## [Task]
From the listing below, copy only the lines from the line that contains "The Phoebe Hoax (353, 1369)" to the line that contains "Увлекательная поездка детей", counting those two lines as part of the copy.

## [Exercise input]

※

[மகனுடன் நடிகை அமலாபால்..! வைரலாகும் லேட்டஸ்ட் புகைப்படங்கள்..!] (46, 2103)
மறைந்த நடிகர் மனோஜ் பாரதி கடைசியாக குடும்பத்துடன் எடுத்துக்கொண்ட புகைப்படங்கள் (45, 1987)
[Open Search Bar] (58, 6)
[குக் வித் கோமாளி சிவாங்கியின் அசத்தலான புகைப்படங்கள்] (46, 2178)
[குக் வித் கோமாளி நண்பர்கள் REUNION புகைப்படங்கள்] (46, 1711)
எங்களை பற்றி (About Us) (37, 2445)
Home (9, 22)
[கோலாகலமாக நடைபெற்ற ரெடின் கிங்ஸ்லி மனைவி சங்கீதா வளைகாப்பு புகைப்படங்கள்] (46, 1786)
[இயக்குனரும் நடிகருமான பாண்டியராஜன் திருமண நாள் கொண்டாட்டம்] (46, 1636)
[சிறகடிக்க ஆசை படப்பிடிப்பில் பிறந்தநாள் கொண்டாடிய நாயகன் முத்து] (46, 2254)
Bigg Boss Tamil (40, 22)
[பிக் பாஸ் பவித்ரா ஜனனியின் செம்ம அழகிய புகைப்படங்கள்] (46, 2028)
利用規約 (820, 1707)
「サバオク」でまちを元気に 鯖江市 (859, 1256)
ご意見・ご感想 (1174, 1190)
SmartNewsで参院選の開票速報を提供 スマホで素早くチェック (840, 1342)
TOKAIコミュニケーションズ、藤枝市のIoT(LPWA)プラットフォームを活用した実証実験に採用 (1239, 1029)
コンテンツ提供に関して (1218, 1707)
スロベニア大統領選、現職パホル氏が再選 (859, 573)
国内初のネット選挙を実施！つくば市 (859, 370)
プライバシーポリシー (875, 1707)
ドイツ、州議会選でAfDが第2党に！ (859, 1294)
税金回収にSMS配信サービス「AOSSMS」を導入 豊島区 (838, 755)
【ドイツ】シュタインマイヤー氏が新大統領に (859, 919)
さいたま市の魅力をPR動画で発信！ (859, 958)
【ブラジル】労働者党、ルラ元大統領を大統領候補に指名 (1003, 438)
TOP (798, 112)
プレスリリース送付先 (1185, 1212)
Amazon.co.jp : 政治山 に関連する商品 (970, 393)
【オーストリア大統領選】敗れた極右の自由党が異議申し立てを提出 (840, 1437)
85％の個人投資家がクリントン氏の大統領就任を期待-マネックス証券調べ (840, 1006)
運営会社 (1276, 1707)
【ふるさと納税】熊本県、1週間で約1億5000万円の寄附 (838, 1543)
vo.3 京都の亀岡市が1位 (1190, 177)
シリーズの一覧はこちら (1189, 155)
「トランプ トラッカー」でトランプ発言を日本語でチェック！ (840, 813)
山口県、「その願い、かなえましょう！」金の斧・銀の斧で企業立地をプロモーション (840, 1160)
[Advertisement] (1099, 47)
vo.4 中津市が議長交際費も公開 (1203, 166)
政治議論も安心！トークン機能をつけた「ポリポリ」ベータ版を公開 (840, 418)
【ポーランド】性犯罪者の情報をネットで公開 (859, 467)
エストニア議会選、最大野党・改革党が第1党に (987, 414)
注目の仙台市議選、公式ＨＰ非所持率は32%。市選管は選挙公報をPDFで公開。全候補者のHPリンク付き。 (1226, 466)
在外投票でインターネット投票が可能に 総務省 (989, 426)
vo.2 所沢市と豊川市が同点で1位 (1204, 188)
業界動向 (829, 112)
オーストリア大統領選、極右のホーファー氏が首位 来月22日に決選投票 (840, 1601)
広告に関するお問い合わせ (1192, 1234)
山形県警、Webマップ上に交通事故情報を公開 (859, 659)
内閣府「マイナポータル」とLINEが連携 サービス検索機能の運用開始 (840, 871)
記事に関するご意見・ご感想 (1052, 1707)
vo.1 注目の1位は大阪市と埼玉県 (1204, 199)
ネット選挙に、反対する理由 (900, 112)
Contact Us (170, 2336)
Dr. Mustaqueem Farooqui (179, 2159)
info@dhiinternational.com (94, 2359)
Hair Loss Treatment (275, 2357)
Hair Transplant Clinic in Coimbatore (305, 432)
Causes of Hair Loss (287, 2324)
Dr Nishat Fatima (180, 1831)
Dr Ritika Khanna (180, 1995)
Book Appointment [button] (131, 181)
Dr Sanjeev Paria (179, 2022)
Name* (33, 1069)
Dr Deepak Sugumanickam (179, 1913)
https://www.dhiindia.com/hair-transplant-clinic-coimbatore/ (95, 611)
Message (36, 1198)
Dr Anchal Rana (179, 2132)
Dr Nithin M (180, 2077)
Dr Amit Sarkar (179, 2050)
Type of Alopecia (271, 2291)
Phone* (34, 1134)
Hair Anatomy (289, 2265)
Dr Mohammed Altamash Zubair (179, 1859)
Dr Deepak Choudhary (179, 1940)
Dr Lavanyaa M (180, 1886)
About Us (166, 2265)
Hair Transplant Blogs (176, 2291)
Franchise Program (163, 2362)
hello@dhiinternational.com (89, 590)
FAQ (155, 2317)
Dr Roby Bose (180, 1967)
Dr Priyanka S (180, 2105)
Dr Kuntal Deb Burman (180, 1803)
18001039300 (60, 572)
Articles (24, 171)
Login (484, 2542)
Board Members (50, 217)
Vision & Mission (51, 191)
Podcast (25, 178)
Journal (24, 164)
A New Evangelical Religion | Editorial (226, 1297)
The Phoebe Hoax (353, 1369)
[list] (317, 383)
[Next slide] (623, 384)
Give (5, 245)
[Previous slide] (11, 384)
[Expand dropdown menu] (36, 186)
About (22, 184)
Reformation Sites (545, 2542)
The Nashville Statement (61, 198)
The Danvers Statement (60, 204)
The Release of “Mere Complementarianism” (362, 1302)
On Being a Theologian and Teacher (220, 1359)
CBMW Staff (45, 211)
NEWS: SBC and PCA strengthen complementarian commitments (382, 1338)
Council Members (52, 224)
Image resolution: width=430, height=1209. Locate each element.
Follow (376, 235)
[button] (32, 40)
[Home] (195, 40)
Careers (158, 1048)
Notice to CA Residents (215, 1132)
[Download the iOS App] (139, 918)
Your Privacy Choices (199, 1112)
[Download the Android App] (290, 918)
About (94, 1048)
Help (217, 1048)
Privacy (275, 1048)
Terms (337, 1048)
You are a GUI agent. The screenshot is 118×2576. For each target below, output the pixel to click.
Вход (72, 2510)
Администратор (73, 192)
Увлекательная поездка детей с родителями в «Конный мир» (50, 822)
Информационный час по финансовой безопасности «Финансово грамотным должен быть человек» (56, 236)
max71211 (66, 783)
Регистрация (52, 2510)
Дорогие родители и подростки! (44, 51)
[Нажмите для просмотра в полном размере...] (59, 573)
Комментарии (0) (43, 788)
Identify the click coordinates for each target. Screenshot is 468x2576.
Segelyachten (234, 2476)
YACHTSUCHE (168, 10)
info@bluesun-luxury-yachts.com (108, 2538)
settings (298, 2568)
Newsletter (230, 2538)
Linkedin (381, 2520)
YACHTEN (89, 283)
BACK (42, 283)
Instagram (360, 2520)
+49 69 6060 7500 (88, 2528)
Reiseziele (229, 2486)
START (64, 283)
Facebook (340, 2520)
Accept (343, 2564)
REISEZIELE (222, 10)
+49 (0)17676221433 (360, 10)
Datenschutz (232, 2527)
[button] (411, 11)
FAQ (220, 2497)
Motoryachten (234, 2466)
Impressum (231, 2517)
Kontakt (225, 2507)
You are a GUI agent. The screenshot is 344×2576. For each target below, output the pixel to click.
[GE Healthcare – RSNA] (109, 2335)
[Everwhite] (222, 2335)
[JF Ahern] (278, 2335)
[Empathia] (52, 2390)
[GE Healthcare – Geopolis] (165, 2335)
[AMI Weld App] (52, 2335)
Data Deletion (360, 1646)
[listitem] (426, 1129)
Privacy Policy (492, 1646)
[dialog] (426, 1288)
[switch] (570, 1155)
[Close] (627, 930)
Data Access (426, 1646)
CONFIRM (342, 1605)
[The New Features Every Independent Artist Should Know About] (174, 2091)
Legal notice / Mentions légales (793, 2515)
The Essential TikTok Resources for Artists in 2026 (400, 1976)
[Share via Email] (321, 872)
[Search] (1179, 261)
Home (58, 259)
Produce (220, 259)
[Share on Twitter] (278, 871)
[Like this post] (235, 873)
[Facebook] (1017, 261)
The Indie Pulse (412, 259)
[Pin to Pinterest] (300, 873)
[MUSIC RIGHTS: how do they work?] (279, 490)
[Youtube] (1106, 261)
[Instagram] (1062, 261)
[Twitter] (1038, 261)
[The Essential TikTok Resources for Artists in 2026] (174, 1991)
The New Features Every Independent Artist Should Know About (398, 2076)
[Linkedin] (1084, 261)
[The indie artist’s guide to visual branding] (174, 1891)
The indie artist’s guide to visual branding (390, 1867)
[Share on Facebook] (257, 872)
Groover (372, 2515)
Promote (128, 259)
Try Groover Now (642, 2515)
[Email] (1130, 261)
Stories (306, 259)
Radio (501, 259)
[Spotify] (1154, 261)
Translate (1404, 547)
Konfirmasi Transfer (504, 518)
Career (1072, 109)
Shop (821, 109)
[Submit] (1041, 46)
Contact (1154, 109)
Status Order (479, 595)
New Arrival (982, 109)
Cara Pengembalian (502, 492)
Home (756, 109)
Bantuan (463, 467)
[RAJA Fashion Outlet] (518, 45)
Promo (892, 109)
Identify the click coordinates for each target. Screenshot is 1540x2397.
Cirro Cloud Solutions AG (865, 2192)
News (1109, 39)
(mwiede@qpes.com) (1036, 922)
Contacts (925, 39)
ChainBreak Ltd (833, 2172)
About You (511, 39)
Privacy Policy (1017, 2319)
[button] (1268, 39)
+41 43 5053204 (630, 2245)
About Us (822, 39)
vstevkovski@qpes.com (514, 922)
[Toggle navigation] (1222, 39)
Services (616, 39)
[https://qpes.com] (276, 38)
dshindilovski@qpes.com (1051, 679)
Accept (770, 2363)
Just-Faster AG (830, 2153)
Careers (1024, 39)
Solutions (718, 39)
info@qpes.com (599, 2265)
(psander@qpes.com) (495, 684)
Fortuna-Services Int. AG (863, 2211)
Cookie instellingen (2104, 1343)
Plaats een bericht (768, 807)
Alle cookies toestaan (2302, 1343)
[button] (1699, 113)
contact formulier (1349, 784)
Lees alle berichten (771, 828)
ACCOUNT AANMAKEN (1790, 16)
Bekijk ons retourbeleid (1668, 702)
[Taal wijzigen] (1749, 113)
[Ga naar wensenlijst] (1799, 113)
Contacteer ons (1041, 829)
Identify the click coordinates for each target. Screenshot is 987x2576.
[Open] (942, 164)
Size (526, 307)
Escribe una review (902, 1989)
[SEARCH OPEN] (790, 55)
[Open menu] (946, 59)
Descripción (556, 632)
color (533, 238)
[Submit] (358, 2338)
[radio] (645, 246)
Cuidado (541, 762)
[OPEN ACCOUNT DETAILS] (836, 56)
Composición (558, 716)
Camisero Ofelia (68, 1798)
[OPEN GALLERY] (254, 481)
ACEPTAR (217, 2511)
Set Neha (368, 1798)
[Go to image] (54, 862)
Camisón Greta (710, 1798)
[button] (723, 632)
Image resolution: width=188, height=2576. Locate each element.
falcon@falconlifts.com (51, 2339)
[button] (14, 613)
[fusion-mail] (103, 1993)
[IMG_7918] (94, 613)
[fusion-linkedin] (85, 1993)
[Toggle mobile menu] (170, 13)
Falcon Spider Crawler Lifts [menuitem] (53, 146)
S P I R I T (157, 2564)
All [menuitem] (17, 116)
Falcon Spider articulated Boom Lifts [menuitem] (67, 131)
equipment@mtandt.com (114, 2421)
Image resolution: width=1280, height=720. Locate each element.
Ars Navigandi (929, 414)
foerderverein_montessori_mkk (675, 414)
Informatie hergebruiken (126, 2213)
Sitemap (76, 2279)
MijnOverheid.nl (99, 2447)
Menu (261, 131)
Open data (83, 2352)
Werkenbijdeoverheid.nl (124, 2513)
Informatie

※

## [Response area]
The Phoebe Hoax (353, 1369)
[list] (317, 383)
[Next slide] (623, 384)
Give (5, 245)
[Previous slide] (11, 384)
[Expand dropdown menu] (36, 186)
About (22, 184)
Reformation Sites (545, 2542)
The Nashville Statement (61, 198)
The Danvers Statement (60, 204)
The Release of “Mere Complementarianism” (362, 1302)
On Being a Theologian and Teacher (220, 1359)
CBMW Staff (45, 211)
NEWS: SBC and PCA strengthen complementarian commitments (382, 1338)
Council Members (52, 224)
Image resolution: width=430, height=1209. Locate each element.
Follow (376, 235)
[button] (32, 40)
[Home] (195, 40)
Careers (158, 1048)
Notice to CA Residents (215, 1132)
[Download the iOS App] (139, 918)
Your Privacy Choices (199, 1112)
[Download the Android App] (290, 918)
About (94, 1048)
Help (217, 1048)
Privacy (275, 1048)
Terms (337, 1048)
You are a GUI agent. The screenshot is 118×2576. For each target below, output the pixel to click.
Вход (72, 2510)
Администратор (73, 192)
Увлекательная поездка детей с родителями в «Конный мир» (50, 822)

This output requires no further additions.